Is mission God’s or ours?

Is mission God’s or ours?

By Dr. Peter Nguyen, AsiaCMS Regional Manager – South East Asia

Christian mission is rooted in divine initiative and the character of God because we encounter a God in whose very essence is the basis for mission today. Ken Gnanakan, an Indian missiologist once said, “Mission begins with God himself, not merely because he is the God of mission but because his very character is mission.”(i)

Biblically, the act of mission is, and starts, with God right from Genesis 1:1, where the Triune God – Father, Son, and Holy Spirit, first initiated this sending activity throughout the Bible. In short, God is a ‘missionary God’. In His statement to the disciples that was recorded in the Gospel of John, Jesus said, “as the Father has sent me, I am sending you” (John 20: 21b).

Here, the sending activity of the Triune God is revealed to us. The followers of Christ today are sent by Jesus to carry on God’s mission into the world. The sending of the Holy Spirit empowers the church to fulfil God’s mission in this world; “But the Advocate, the Holy Spirit, whom the Father will send in my name, will teach you everything, and remind you of all that I have said to you” (John 14: 26).

Recognising that mission is the Triune God’s mission (or missio Dei in Latin terms) provides a new understanding of mission, in which the church again reverts to a narrow, ecclesiocentric (church-centric) view of mission.
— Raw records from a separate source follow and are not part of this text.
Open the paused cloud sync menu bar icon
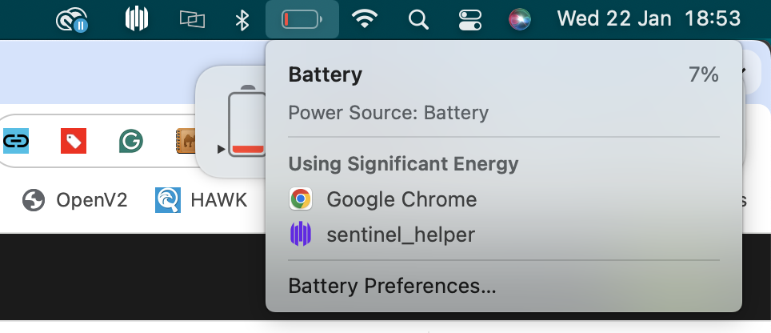This screenshot has width=771, height=333. pyautogui.click(x=72, y=20)
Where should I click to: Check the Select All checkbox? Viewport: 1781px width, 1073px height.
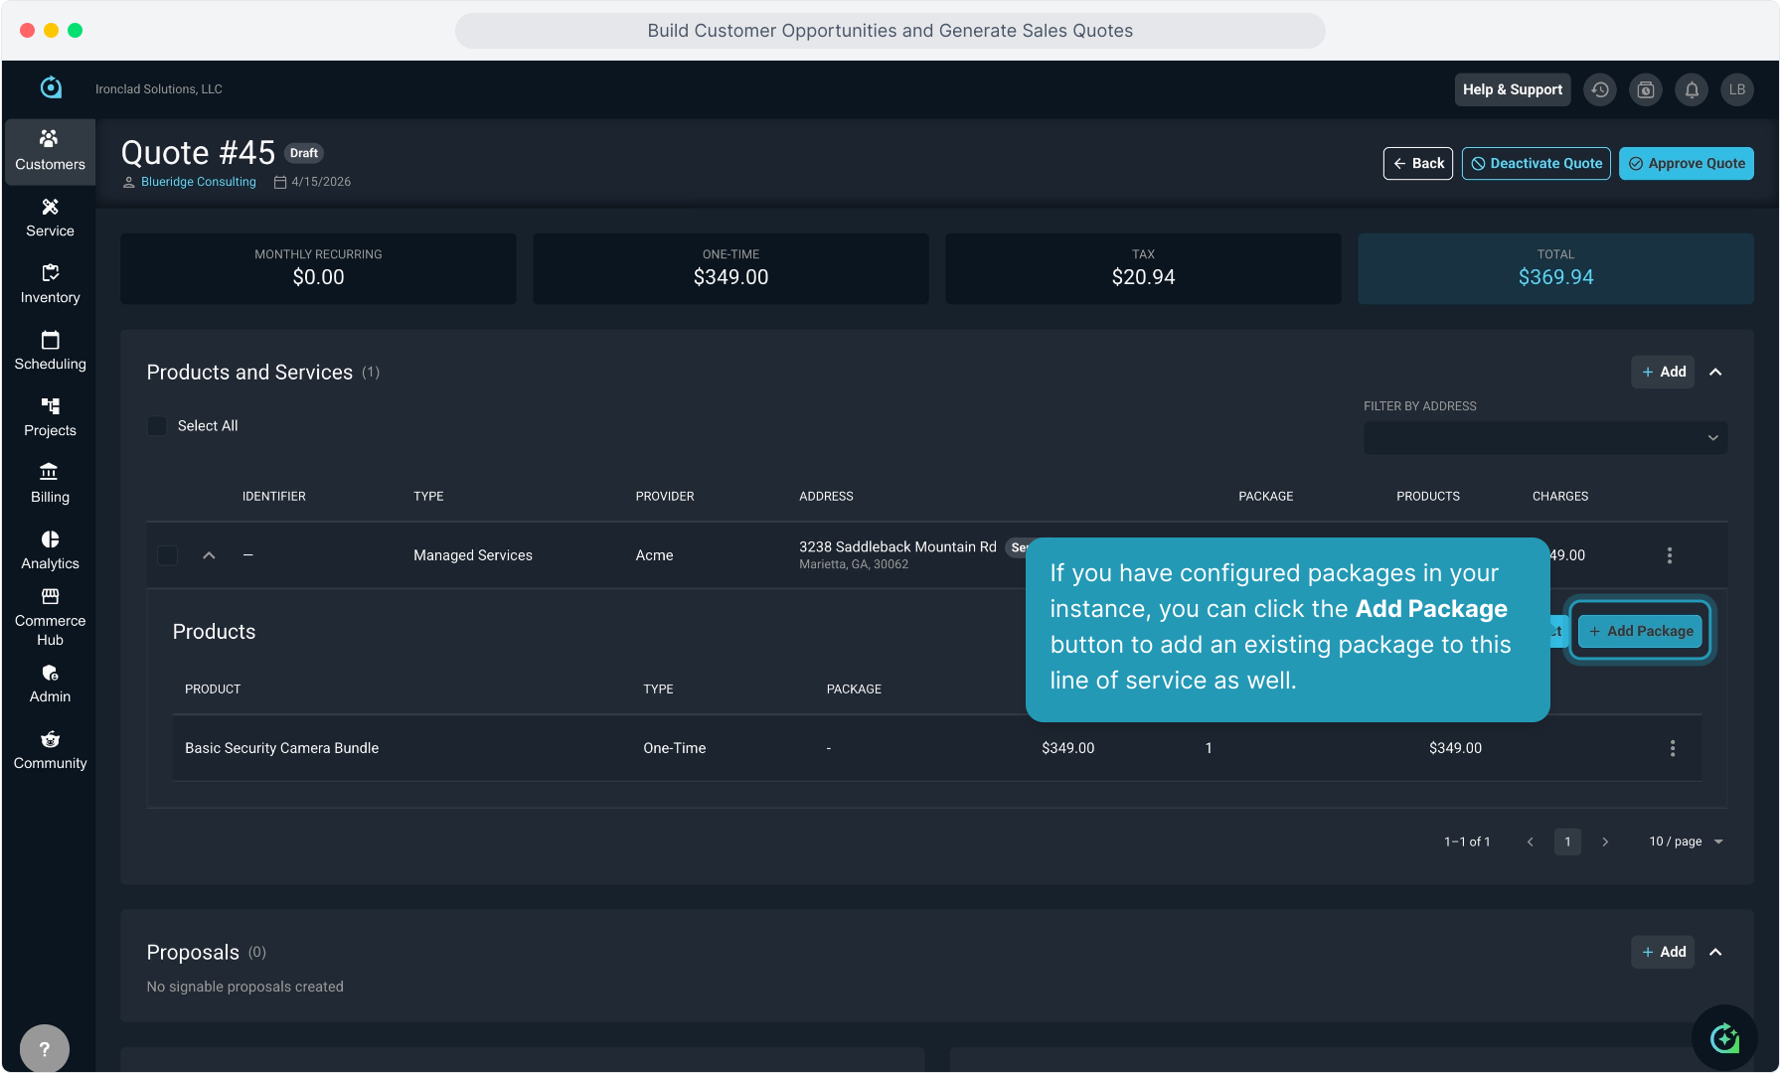tap(157, 425)
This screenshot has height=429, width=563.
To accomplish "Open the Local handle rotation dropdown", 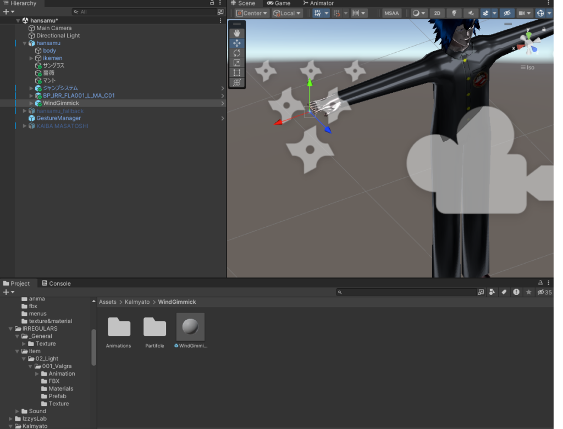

This means that mission (singular) remains primarily the mission of the Triune God, while missions (plural) means the missionary activities of the church, or simply Christian missions, as Stephen Neill claimed in the post Willingen period, “The age of missions is at an end; the age of mission has begun.”(ii)

David Bosch, a well-known missiologist, once said, “we cannot without ado claim that what we do is identical to the missio Dei; our missionary activities are only authentic insofar as they reflect participation in the mission of God.”(iii) This helps to eliminate the danger of what Stephen Neill once noted, “if everything is mission, nothing is mission.”(iv)

This means, the primary purpose of the missionary activities of the church or Christian missions is not simply the planting of churches or the saving of souls, but as in Bosch’s words, “it [Christian missions] has service to the missio Dei, representing God in and over against the world, pointing to God, holding up the God-child before the eyes of the world in a ceaseless celebration of the Feast of the Epiphany.”(v)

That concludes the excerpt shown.